▸ **Description of the task**
Retype the records word for word. Skip every image.
__________
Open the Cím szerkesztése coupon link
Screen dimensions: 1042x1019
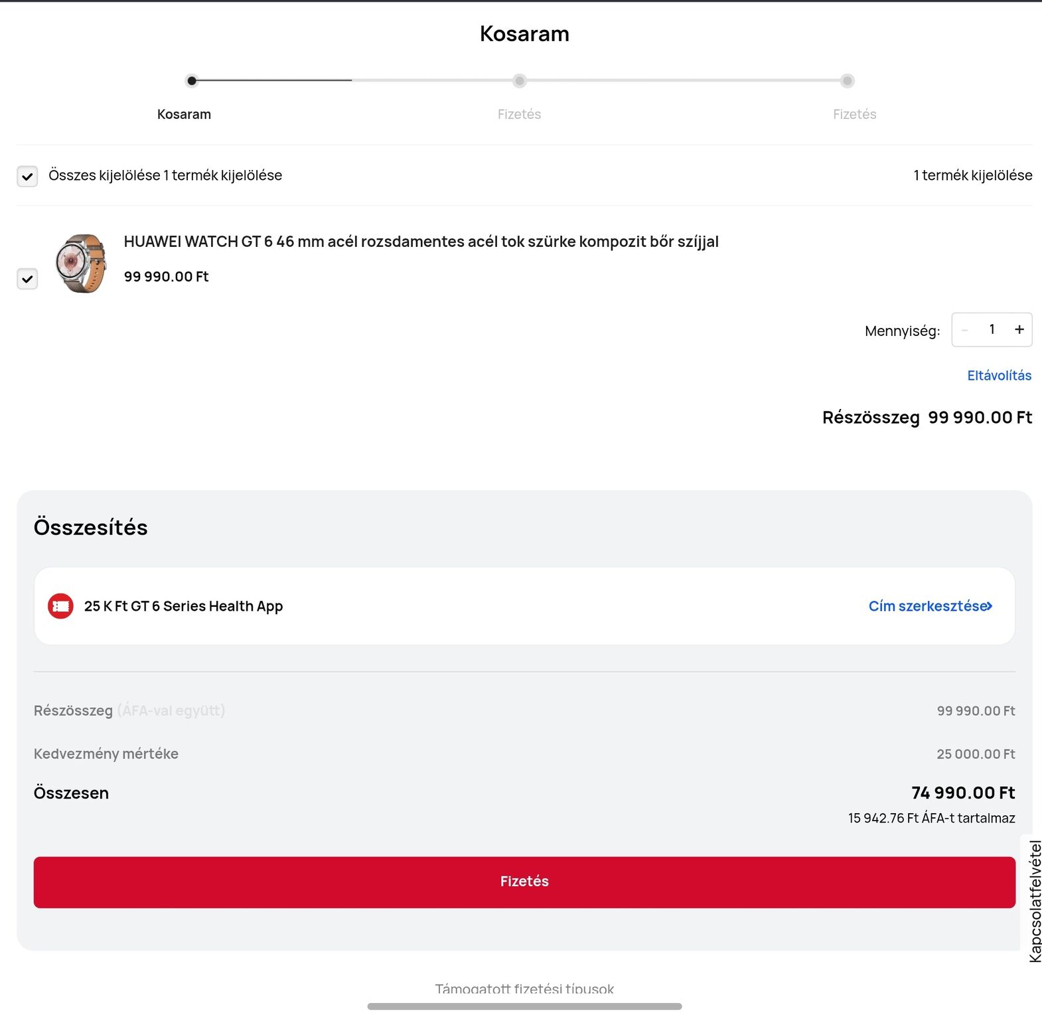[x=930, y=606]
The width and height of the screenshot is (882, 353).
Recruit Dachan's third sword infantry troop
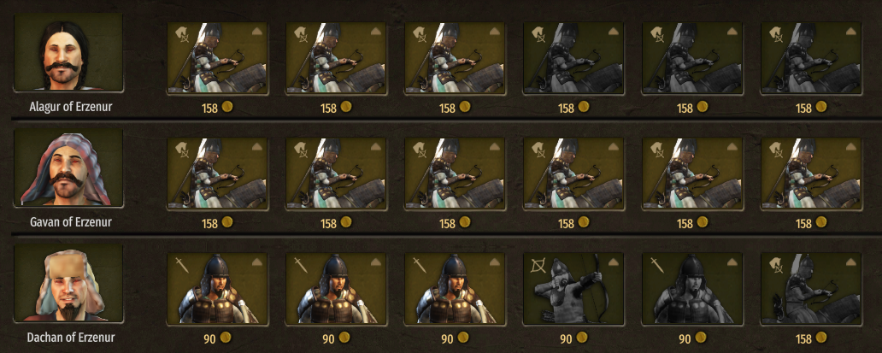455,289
__________
▸ **Response to this exercise**
Open the Cím szerkesztése coupon link
Screen dimensions: 1042x1019
[x=930, y=606]
The width and height of the screenshot is (882, 353).
Recruit Dachan's third sword infantry troop
455,289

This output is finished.